Instructions This dialectical journal will count as NO LESS than a quiz assignment and a test grade. Be prepared to submit 12 completed entries for a quiz grade, and your top 6 picks for a test grade. Remember, regardless of any excused/unexcused absences or field trips, YOU ARE RESPONSIBLE for completing each journal entry. Access a PDF copy of Frederick Douglass narrative at: http://www.ibiblio.org/ebooks/douglass/narrative/douglass_narrative.pdf Each journal entry should be no LESS than 250 words to receive a full grade. If you need to, count the words and write them at the end of the response. Your critical thinking is going to be challenged, so think deeply and write in depth over each prompt. Remember, 5-7 sentences minimum make for a comprehensive and effective paragraph.

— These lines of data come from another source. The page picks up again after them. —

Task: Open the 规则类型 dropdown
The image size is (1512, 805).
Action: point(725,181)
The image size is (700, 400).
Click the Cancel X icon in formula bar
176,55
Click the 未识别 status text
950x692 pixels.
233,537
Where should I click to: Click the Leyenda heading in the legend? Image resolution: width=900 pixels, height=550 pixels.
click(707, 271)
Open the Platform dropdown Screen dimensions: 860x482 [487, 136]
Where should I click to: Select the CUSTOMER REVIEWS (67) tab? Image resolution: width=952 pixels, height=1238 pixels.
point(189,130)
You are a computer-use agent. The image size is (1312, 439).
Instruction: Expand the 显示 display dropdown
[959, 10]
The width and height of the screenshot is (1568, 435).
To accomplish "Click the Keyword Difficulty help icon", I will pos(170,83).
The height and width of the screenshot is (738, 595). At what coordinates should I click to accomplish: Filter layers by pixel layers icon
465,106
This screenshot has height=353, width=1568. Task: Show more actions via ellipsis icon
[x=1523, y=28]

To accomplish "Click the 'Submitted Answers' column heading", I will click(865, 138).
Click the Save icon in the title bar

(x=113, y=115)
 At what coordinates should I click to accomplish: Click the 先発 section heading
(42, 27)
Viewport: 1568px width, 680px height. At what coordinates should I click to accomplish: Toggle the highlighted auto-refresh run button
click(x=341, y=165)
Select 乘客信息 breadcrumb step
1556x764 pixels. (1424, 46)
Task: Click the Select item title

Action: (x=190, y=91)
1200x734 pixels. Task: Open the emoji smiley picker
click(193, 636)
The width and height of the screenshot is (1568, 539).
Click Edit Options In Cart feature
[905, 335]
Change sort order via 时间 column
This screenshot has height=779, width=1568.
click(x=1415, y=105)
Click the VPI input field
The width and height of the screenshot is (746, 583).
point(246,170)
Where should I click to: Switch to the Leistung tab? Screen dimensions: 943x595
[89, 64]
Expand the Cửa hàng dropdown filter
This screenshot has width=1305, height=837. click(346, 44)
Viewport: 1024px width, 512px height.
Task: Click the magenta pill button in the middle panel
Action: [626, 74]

Chapter 1 Reread the following excerpt from the end of Chapter 1 of the narrative. Connect Douglass experience to any situation where you have felt or witnessed social injustice in your own life. I have often been awakened at the dawn of day by the most heart-rendering shrieks of an own aunt of mine, whom he used to tie up to a joist, and whip upon her naked back till she was literally covered with blood. No words, no tears, no prayers, from his gory victim, seemed to move his iron heart from its bloody purpose. The louder he screamed, the harder he whipped; and where the blood ran fastest, there he whipped longest. He would whip her to make her scream, and whip her to make her hush; and not until overcome by fatigue, would he cease to swing the blood-clotted cowskin. I remember the first time I ever witnessed this horrible exhibition. I was quite a child, but I well remember it. I never shall forget it whilst I remember any thing. It was the first of a long series of such outrages, of which I was doomed to be a witness and a participant. It struck me with awful force. It was the blood-stained gate, the entrance to the hell of slavery, through which I was about to pass. It was a most terrible spectacle. I wish I could commit to paper the feelings with which I beheld it (Douglass 20).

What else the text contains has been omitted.